Now Available: Final Rule for FDAAA 801 and NIH Policy on Clinical Trial Reporting

A Study of Doxorubicin Plus Olaratumab (LY3012207) in Participants With Advanced or Metastatic Soft Tissue Sarcoma (ANNOUNCE)

This study is ongoing, but not recruiting participants.
Information provided by (Responsible Party):
Eli Lilly and Company Identifier:
First received: May 20, 2015
Last updated: August 1, 2016
Last verified: August 2016
The main purpose of this study is to evaluate the efficacy of the combination of doxorubicin plus the study drug known as olaratumab versus doxorubicin plus placebo in participants with advanced or metastatic soft tissue sarcoma.

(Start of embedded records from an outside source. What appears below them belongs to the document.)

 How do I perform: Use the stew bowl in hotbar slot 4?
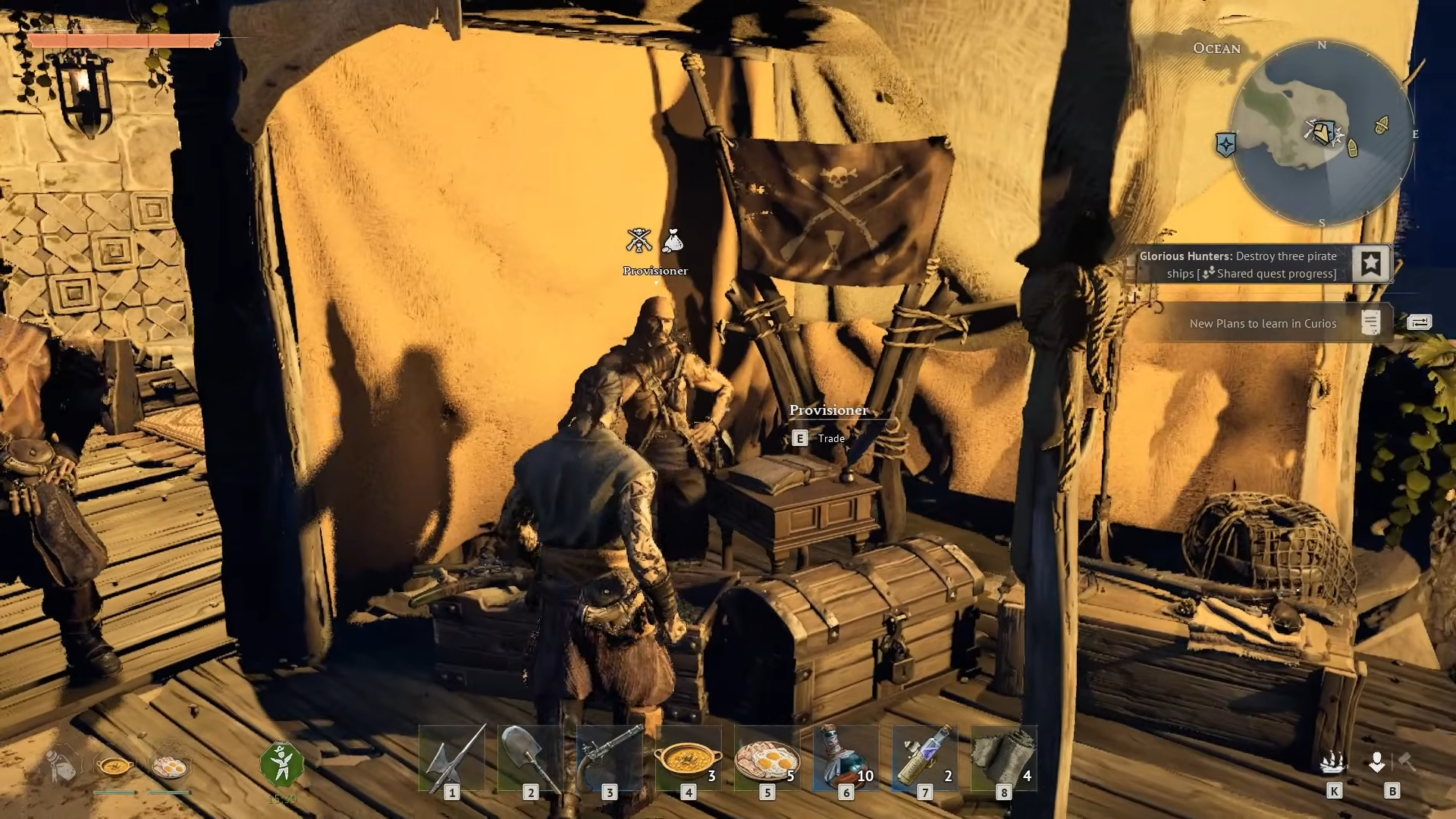tap(688, 758)
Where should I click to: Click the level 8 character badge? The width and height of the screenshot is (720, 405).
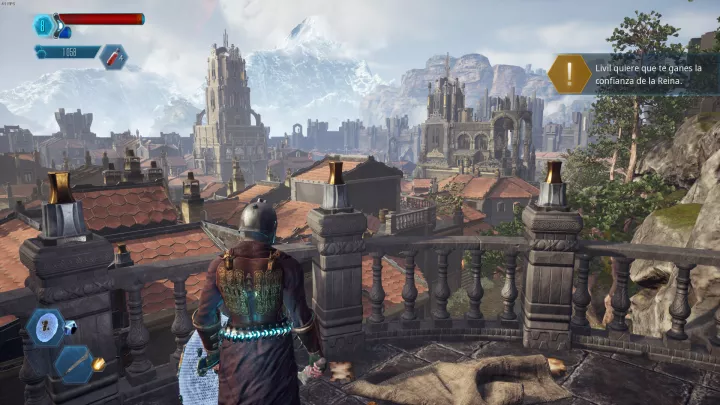point(44,25)
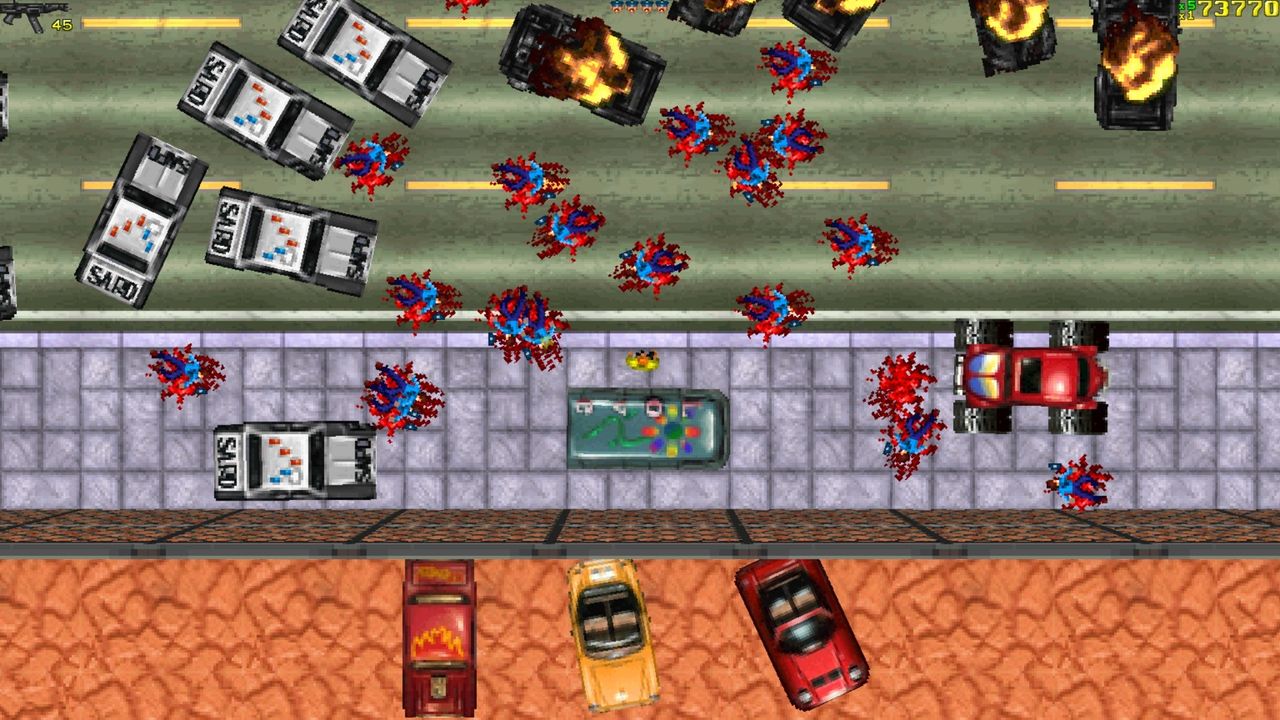Click the rightmost police head wanted-level icon
The image size is (1280, 720).
[x=661, y=6]
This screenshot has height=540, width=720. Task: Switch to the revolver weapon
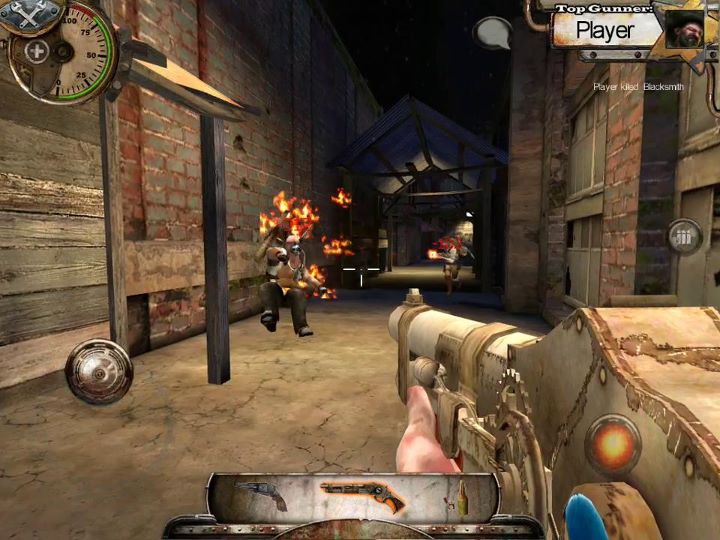(x=262, y=496)
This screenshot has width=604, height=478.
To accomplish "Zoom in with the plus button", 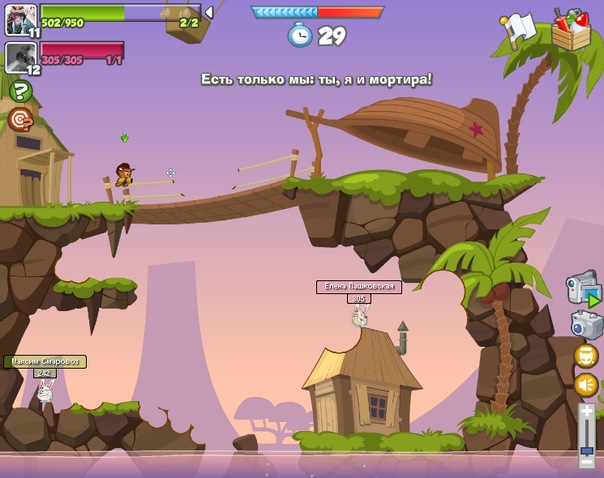I will coord(587,411).
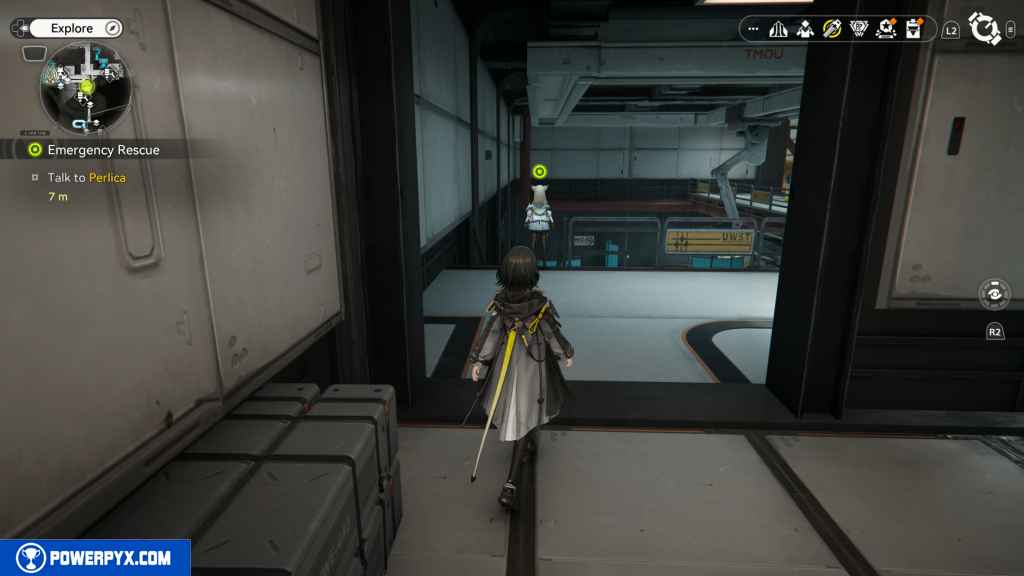Activate the eye scan icon
Image resolution: width=1024 pixels, height=576 pixels.
tap(994, 295)
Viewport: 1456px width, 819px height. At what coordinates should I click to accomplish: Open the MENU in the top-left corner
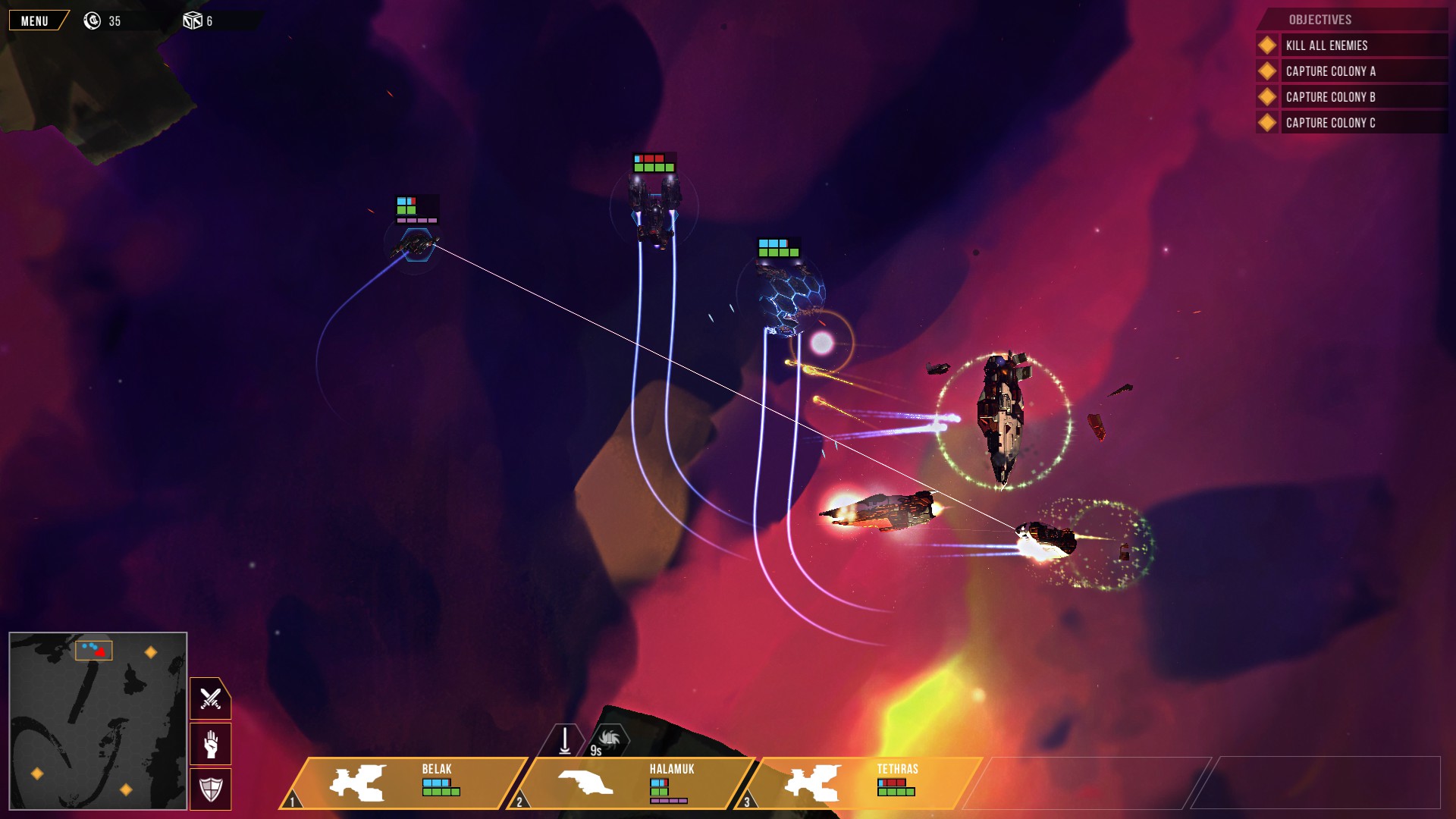33,20
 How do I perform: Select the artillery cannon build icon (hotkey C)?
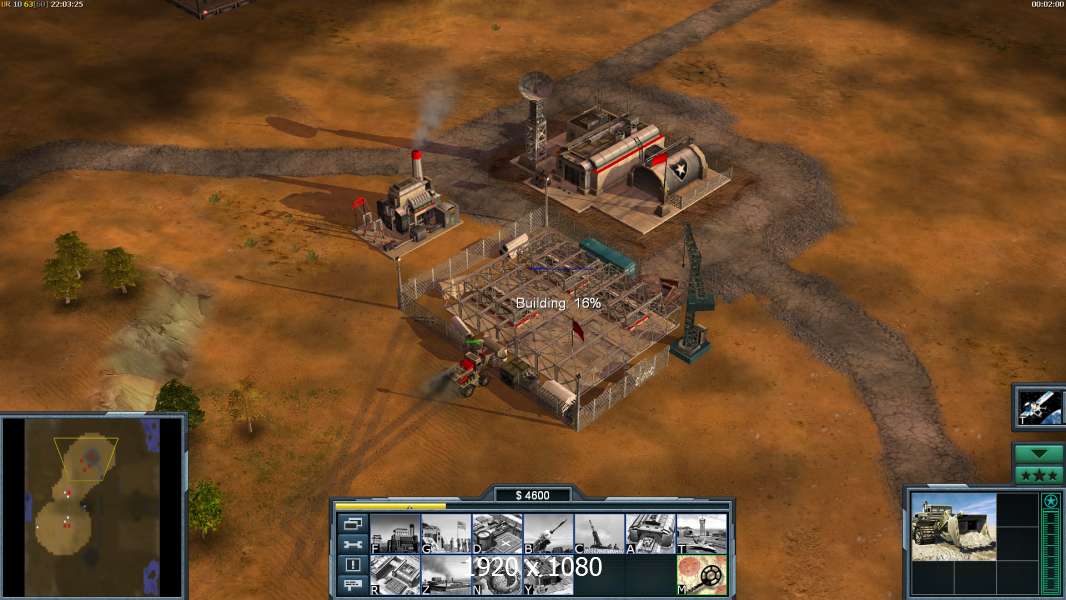click(599, 533)
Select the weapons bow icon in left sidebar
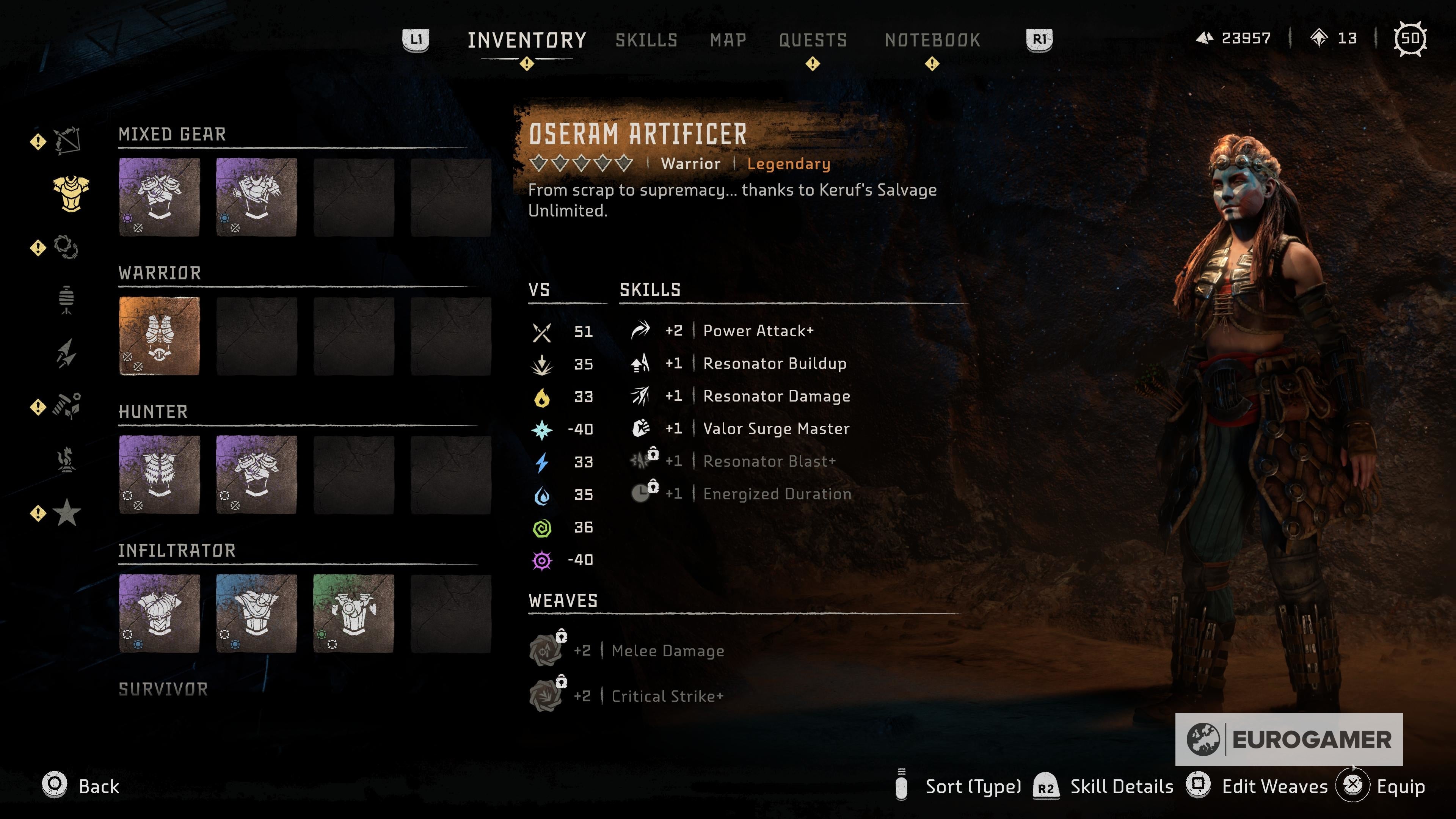 (67, 141)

Condition Intervention Phase
Soft Tissue Sarcoma
Drug: Olaratumab
Drug: Doxorubicin
Drug: Placebo
Phase 3

Study Type: Interventional
Study Design: Allocation: Randomized
Endpoint Classification: Efficacy Study
Intervention Model: Parallel Assignment
Masking: Double Blind (Subject, Investigator)
Primary Purpose: Treatment
Official Title: A Randomized, Double-Blind, Placebo-Controlled, Phase 3 Trial of Doxorubicin Plus Olaratumab Versus Doxorubicin Plus Placebo in Patients With Advanced or Metastatic Soft Tissue Sarcoma

Resource links provided by NLM:

Further study details as provided by Eli Lilly and Company:

Primary Outcome Measures:
  • Overall Survival (OS) [ Time Frame: Randomization to Date of Death Due to Any Cause (Estimated Up to 45 Months) ] [ Designated as safety issue: No ]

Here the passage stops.